I'm a full foot shorter than you, but this might help.

My first year of squatting I had trouble getting depth without bending over. Basically I had tight ankles (dorsiflexion was impaired) meaning my knees would have trouble passing my toes. Consequently, every time I hit parallel, I'd have to bend at the hip to keep from falling back.

The remedy to this was simple stretching. You go to a wall, and push on it off one foot (sort of like a calf stretch, but with knees bent).


The bar just doesn't feel stable and starts to slide down my back if I'm not pulling my elbows back and making a shelf with my lats. It's entirely possible that I could just need more muscle mass, though. I'll experiment with a wider grip and getting my elbows under my wrists, though. I may just be doing it wrong.

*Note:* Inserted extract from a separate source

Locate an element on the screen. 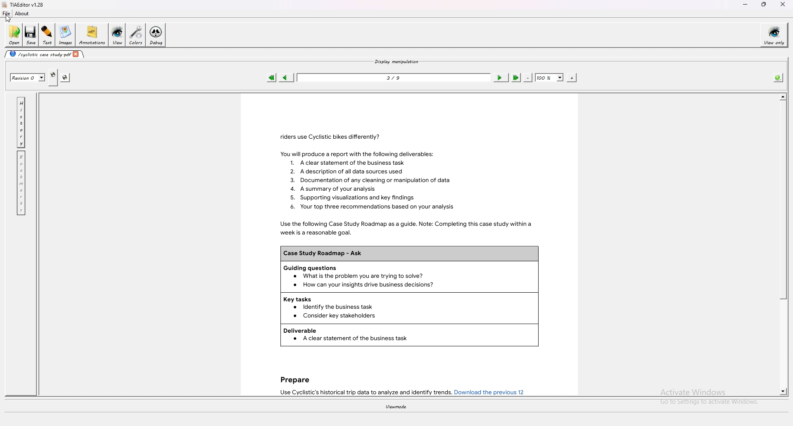 The image size is (793, 426). open is located at coordinates (14, 35).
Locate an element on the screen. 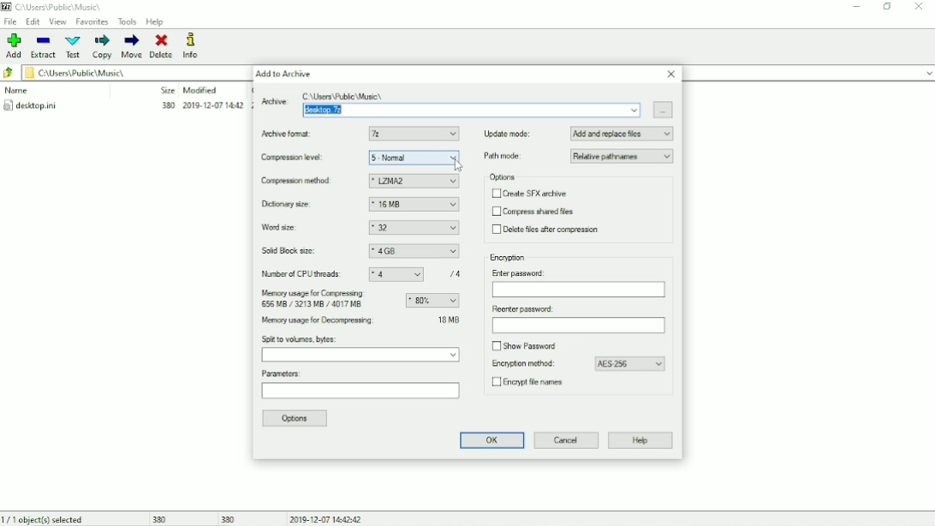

It may help to think about your elbows and wrists. When getting into position with the bar on your back before the initial lift off, grasp the bar and roll your fists forward and flex your wrists(this should have an immediate effect on upper back tightness). Then, while maintaining the wrist flexion, tuck your elbows towards the underside of the bar and act as though you are securring or fastening the bar your back and push your ribs forward. Breath work is important, too; take a deep breath before the decent and think about filling up the ribs.


Yeah. Squatted today. Good session, but I don't think I have the shoulder mobility to do what you guys are saying. Just going to work on the MM stuff for now and see where I'm at next squat session and take it from there. I did experience minor elbow pain during my squats today (gone now), so that's definitely a sign that something needs to change.

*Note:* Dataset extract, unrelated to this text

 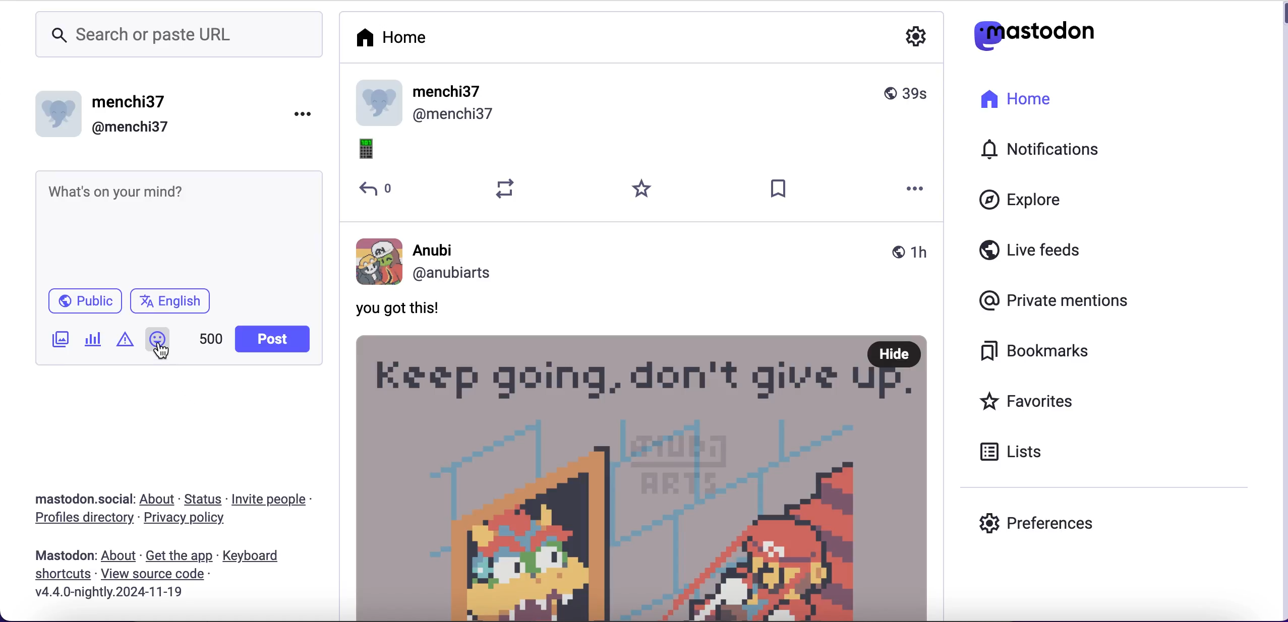 What do you see at coordinates (644, 262) in the screenshot?
I see `Anubi @anubiarts` at bounding box center [644, 262].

Going to stick to working out my shoulder mobility for now, but if all else fails, I think I'll just go back to doing front squats.

I also sort of injured my left shoulder roughly a month back just due to me being a retard. The pain subsided quickly (2 days) and hasn't been back since but I don't think I've ever had proper mobility in my shoulders, so that's definitely something I'm going to work on.

Again, I really appreciate the input.


One last thing would be to incorporate some deadlifting(if you aren't already). It won't necessarily help with the shoulder mobility but it is good for individuals in our situation(tall, long arms, long femurs, etc.) Point is deadlifts have always felt more comfortable and almost as though I was "built" for the movement(I say that because my 5'8" friend with a 65" reach says he's 'built' for bench pressing).

Point is, focus on the big lifts but recognize where your strengths are and what could potentially be limiting your strength/size gains. I only say that last part because I wanted more than anything to dominate the squat; never gave deadlifiting a second look. After taking an insane amount of time trying to perfect the squat I realized my time would better spent dominating my deadlift. Don't give up, but again, recognize where your time can be best spent. Best of luck with your iron game. Best advice I can give is "know thyself"


I love to deadlift, although progression has stalled as of late due to cns fatigue from sprinting for sports. I think the start of classes also has something to do with it. My current pr is 345 (working on it, lol).


I'll only add that you might want to rack the bar lower, you shouldn't be on your tiptoes while unracking it.